Age-Dependent Skeletal Tissue Models for the UF/MSK Newborn, Infant, and Toddler Phantom Series
Abstract
Purpose
To develop a slice-specific CT organ dose library using Monte Carlo radiation transport simulations on a set of newborn, infant, and toddler (NIT) computational phantoms containing newly developed age-specific skeletal tissue models. This dose library forms the basis for fast calculation of patient-dependent cumulative organ doses for a range of clinical protocols.
Methods
The NIT phantom set was created from the ICRP-156 reference phantoms using North American population survey data that include standing height, weight, and head circumference. Phantoms were arranged by age from 0 to 2 years at 2-month increments, and grouped at 10th, 50th, and 90th percentile height, weight, and head circumference. In the present study, the skeletal tissue models of the phantoms were updated through interpolation to reflect material compositions that account for age-dependent fractions of skeletal tissues, including red bone marrow and endosteum.

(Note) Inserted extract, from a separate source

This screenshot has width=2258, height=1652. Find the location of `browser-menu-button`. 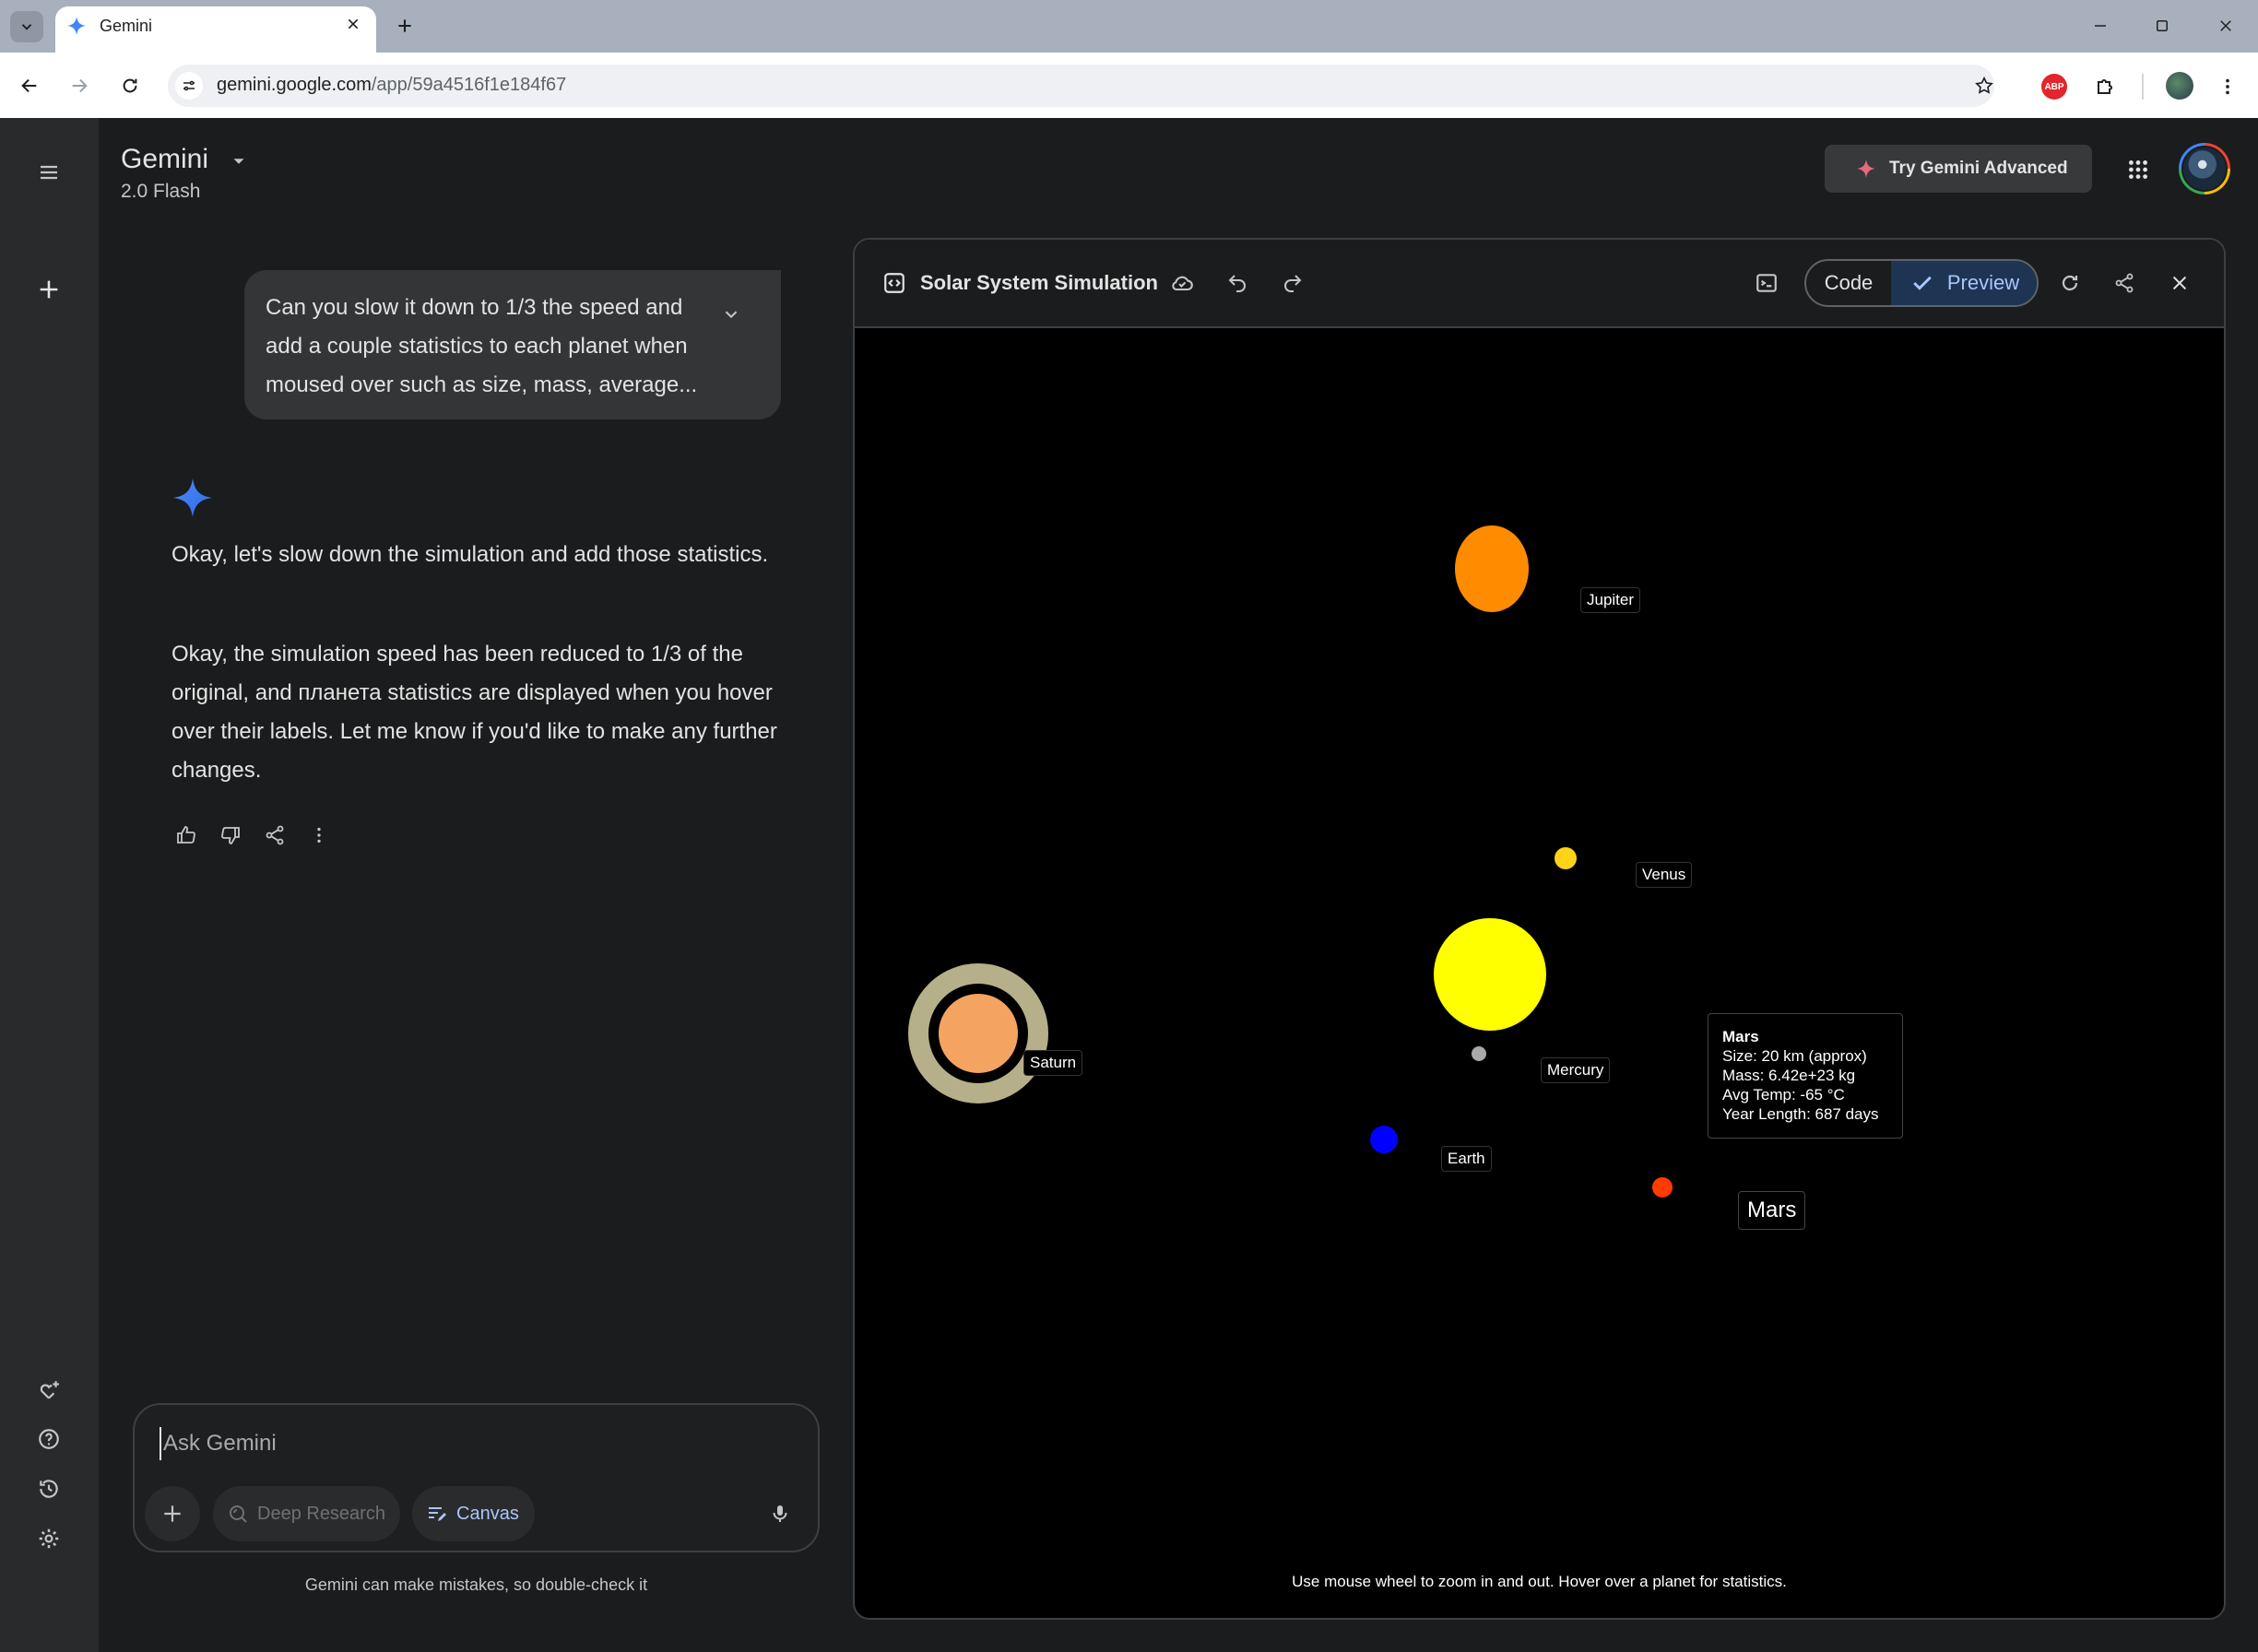

browser-menu-button is located at coordinates (2228, 86).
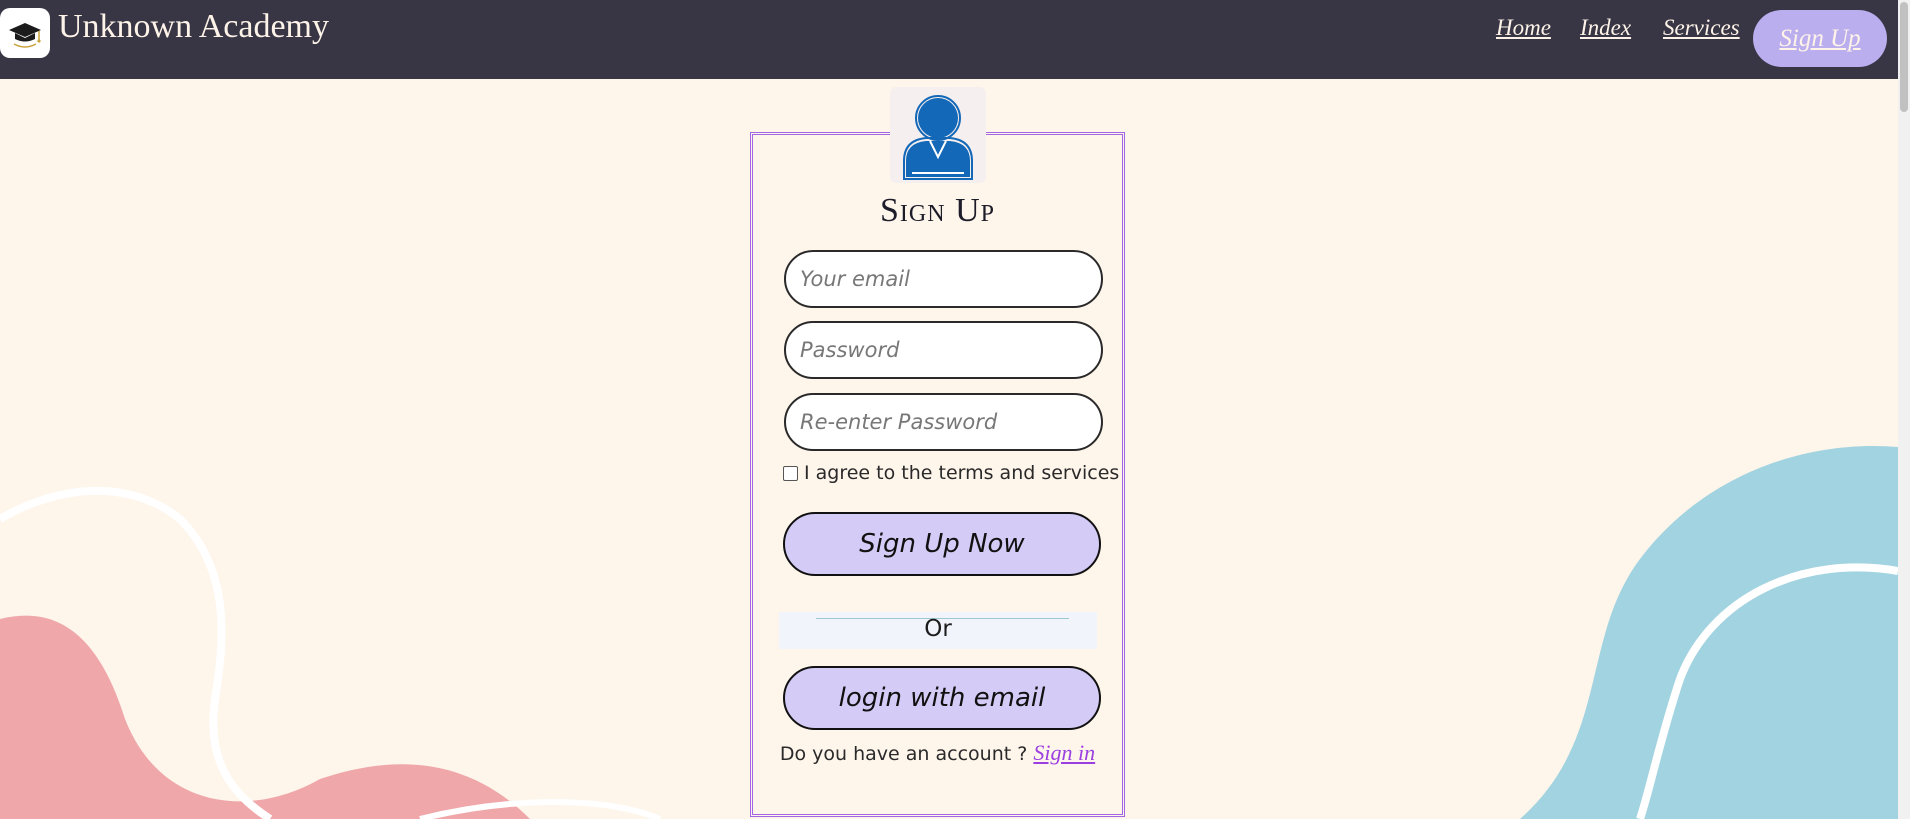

Monte Carlo simulations were then performed using a validated user-based CT source term in the Particle and Heavy Ion Transport code System (PHITS) on a set of phantoms to generate slice-specific dosimetry datasets for several combinations of technique factors including kVp, collimated beam width, and bowtie filter size. Finally, total organ absorbed doses were calculated for common clinical CT studies by summing slice-specific doses over the scan range.
Results
Organ dose values were generated for the NIT phantom set with skeletal tissue models incorporating updated material compositions across several combinations of technique factors to replicate a range of clinical protocols and were subsequently normalized using physical free-in-air kerma measurements.
Conclusion
Organ dose values of this study can be further adjusted based on scan pitch and the vendor-specific impact of tube current modulation (TCM). Slice-specific dose values will provide accurate patient-dependent total organ dose estimates for a given scan protocol and will be incorporated into a freely available Excel-based dosimetry platform.